Two reservoirs are built on the upper course of the Bílina. There are 180 bodies of water larger than 1 ha in the basin area. The largest of them is Lake Milada with an area of 252 ha.

==Environmental issues==
The big problem of the river is water pollution. In 2006, it was declared the dirtiest river in the Czech Republic. The river passes through the most industrial area of the country and, in addition to wastewater from industry, it also receives wastewater from surface mining of lignite and from households. Mercury, arsenic, organic substances and other pollutants appeared here. The main problem was the pollution that had accumulated from past decades. Paradoxically, in the upper course of the river, before it reaches the populated area, the water quality is at such a high level that it is suitable even for infants.

Although it has been considered the dirtiest Czech river for decades, the state of pollution improved significantly in the 2010s. The main source of pollution is the chemical factory Orlen Unipetrol in Litvínov. The occurrence of Enterococcus bacteria, indicating the discharge of faeces into the river, is also a problem. Mercury remains present in the sediments.

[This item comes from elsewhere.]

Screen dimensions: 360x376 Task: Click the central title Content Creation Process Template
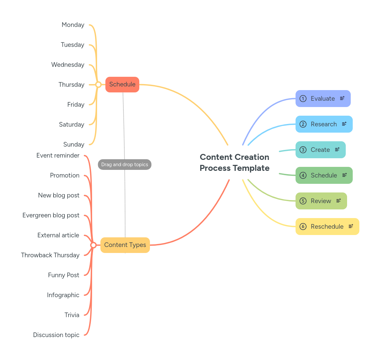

Coal mining has changed the course of the river, which was partially channeled by a long pipeline in the 1980s. In 2016, a section of the pipeline was replaced by a new riverbed. The rest of the pipeline, which is the Ervěnice Corridor with a length of 4.7 km, is planned to be replaced in 2025–2027. The plan is to construct meanders and pools, extend the flow path and reduce the slope of the bottom.

==Fauna==
The improvement of water purity led to the return of fish, and already in 2006 most of the species typical of Czech rivers were found in it, e.g. Eurasian carp, perch and common bream. New fish are introduced into the river twice a year.

==Tourism==
The Bílina is suitable for river tourism. About 50 km of the river is navigable. There are only few weirs on the river and the lower course is suitable even for less experienced paddlers.